Look What Just Happened To The Supply Of Condos In Toronto

  • Montreal, other cities seeing a supply glut
  • Prices not coming down as much as sales

The number of unsold condos in the Toronto housing market has spiked to a 21-year high, raising new concerns about a possible condo glut in Canada’s largest housing market.

A record 10,368 condos were completed in January, eight times the normal amount according to Bank of Montreal economist Sal Guatieri.

Though most of those were pre-sold, there were 1,602 unsold condos in Toronto last month, the highest number since the city’s prolonged housing bust in the early to mid-1990s.

High-rise sales in Toronto fell 38 per cent in January, according to data from RealNet, to 531 sales from 861 a year earlier. Prices for new condos slowed in growth to 1 per cent, year over year.

Guatieri said the spike in new condos is due to a large increase in condo starts in 2012, which in turn was a reaction to a record number of condo sales in 2011.

“However, as long as demand remains healthy (last year was the third best on record), prices should hold steady,” Guatieri concluded.

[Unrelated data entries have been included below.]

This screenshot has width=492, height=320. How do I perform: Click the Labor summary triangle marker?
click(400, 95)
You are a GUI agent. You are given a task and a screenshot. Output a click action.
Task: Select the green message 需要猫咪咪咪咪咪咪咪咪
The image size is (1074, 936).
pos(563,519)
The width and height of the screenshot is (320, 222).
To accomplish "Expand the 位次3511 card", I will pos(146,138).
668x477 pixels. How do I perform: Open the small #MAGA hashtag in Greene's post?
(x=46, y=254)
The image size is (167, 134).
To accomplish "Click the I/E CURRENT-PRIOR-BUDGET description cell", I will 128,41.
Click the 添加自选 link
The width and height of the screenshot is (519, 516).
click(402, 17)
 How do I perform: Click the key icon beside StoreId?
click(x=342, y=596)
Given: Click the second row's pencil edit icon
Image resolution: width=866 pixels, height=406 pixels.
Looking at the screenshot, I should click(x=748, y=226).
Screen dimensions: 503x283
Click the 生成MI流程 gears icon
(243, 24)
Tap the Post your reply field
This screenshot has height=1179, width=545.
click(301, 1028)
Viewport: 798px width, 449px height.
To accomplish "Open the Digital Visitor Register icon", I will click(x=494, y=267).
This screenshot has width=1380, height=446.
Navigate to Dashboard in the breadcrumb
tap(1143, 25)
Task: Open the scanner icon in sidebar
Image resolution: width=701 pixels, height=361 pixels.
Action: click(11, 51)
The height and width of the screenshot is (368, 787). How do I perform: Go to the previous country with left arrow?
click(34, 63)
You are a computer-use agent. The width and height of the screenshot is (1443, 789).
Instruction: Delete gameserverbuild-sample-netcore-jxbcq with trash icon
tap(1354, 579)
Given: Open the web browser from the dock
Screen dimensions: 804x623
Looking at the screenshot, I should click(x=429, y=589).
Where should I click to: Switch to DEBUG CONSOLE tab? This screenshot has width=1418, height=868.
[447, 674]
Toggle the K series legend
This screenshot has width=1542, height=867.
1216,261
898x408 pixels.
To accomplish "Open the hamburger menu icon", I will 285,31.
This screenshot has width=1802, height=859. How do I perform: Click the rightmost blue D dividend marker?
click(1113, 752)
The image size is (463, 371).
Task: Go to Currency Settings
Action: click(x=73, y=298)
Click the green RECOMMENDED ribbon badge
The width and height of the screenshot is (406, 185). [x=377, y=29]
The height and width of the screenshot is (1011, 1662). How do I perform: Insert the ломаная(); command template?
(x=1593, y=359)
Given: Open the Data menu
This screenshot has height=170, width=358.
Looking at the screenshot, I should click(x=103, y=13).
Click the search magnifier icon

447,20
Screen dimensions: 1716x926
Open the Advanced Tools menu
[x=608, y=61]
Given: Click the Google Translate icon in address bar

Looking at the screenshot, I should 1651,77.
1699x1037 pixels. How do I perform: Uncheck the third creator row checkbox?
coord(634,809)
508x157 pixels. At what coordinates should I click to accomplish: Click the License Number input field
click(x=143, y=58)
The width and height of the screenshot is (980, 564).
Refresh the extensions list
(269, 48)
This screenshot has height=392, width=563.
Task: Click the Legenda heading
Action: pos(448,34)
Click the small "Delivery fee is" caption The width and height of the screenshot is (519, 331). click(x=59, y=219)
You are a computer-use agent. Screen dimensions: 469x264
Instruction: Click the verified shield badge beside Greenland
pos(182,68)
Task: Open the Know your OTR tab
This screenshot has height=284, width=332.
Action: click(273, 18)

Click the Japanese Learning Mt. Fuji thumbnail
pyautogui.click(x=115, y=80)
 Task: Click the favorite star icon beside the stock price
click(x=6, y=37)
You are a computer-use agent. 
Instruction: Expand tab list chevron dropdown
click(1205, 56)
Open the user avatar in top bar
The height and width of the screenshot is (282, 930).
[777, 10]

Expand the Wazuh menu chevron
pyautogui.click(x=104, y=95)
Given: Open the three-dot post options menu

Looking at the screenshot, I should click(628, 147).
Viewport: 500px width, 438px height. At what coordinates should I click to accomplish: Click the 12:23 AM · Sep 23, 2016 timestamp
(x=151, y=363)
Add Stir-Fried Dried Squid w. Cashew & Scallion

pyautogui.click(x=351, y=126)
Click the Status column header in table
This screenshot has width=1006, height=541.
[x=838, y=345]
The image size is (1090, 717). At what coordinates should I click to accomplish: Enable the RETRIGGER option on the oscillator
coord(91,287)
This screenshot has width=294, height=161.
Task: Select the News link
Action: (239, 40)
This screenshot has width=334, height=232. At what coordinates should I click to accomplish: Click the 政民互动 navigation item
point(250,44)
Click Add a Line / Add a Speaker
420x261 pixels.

Not every condo market is as lucky. Montreal has seen house prices drop 4 per cent in the six months leading up to January, and the number of unsold condos has jumped by 40 per cent in a year. The city is now officially a buyer’s market.

Condo prices have fallen nearly 6 per cent in Ottawa over the past year, according to the city’s real estate board.

In Calgary, where the oil price collapse has all the makings of turning into a real estate market rout, condo sales were 41 per cent lower this January than they were a year ago, while new listing were up 52 per cent. Calgary, too, is now a buyer’s market.

Vancouver seems to have gone unscathed so far. Condo prices were up 2.5 per cent in January over the past year, while new listing were steady and sales rose by 7.4 per cent.